Newsletter August 2025
Thanksgiving - Psalm 100
Make a joyful shout to the Lord, all you lands!
Serve the Lord with gladness;
Come before His presence with singing.
Know that the Lord, He is God;
It is He who has made us, and not we ourselves;
We are His people and the sheep of His pasture.
Enter into His gates with thanksgiving,
And into His courts with praise.
Be thankful to Him, and bless His name.
For the Lord is good;
His mercy is everlasting,
And His truth endures to all generations.
This short and well-known psalm of praise and thanksgiving is often read at the start of a church service to encourage the congregation to come into God’s presence through worship. It speaks of joy and gladness, about Him both in His power as the Creator and in His goodness and mercy towards us whom He created. Unlike many of the psalms, it does not contain any laments or complaints, nor a cry for deliverance – it simply calls God’s people to focus on God and to give thanks, irrespective of the struggles we may be facing and the disappointments we may have experienced, and to celebrate the fact that we can know Him.
Under the Law of Moses, the people of Israel brought sacrifices to the temple to thank God for His goodness, and in the New Testament, too, we are repeatedly called to give thanks to God. Writing from prison, Paul exhorted the believers in Philippi, and us today, be anxious for nothing, but in everything by prayer and supplication, with thanksgiving, let your requests be made known to God. (Philippians 4:6) In Colossians, again writing from prison (at a different time), he instructs the believers to abound with thanksgiving in their daily walk of faith (2:7) and to be vigilant in prayer with thanksgiving (4:2). To the persecuted Thessalonian church, he writes, in everything give thanks; for this is the will of God in Christ Jesus for you.

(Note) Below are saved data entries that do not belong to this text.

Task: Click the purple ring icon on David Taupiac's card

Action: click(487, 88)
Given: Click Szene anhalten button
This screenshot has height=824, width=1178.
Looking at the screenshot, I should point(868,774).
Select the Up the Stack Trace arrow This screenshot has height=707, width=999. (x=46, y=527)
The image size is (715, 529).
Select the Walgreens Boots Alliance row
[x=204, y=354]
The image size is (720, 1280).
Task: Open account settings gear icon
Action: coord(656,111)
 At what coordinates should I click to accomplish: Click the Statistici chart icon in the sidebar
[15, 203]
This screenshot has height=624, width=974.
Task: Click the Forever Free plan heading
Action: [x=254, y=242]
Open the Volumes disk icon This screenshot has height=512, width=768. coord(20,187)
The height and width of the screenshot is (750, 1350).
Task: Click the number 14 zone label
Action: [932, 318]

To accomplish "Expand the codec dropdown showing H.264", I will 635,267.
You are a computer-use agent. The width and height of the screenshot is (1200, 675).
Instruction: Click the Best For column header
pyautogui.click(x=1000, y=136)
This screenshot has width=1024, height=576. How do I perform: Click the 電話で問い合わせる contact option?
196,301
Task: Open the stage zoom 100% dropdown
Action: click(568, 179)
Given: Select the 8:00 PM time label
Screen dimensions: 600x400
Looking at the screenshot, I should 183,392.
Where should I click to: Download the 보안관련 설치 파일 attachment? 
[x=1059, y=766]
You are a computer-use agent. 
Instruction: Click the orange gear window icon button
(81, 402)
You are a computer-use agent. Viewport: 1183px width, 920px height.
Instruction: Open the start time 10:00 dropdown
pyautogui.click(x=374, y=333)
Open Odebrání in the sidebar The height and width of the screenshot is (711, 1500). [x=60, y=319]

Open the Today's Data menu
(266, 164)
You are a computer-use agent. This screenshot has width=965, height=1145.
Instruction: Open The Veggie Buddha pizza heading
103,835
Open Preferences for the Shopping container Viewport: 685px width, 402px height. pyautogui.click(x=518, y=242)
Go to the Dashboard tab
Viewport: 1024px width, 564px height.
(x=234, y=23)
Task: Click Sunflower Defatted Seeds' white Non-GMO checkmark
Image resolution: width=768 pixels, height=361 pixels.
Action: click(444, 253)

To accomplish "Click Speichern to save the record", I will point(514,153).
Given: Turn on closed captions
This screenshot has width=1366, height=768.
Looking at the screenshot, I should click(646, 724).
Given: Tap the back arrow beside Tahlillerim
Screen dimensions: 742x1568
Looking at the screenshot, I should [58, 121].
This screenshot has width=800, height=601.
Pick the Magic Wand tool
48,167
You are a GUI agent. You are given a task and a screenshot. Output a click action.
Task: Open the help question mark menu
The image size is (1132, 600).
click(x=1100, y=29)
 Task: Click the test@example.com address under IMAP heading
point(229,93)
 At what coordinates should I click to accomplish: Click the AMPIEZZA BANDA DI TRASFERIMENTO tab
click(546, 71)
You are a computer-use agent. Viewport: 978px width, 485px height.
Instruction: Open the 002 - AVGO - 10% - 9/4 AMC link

It is evident from scripture that our thanksgiving to God is not limited to the ‘good times’; in fact, it is precisely when life is difficult and everything seems to be going against us that we are called to focus on God, on His power and on His goodness and mercy, and to give thanks that we can know Him for who He is. He created us and He revealed Himself to us, reconciling us to Himself through the cross of Jesus. It is because of His great gift of His Son, in whom we have received forgiveness and new life, that we can come before God with thanksgiving. Let us therefore take our eyes off our problems and focus on the One who holds the universe in His hand. Let us come before Him with praise and thanksgiving, trusting that He is in control, working things out even when we fail to see it.
In the Book of Revelation (11:16-17), we see the twenty-four elders who sat before God on their thrones fell on their faces and worshiped God, saying: “We give You thanks, O Lord God Almighty,
The One who is and who was and who is to come, Because You have taken Your great power and reigned. One day we will join that heavenly choir in thanksgiving. In that day, all struggles will have ceased, and we who have overcome the world through faith, in which we abound with thanksgiving (Col. 2:7), will bow at the throne of the almighty God in endless gratitude and worship.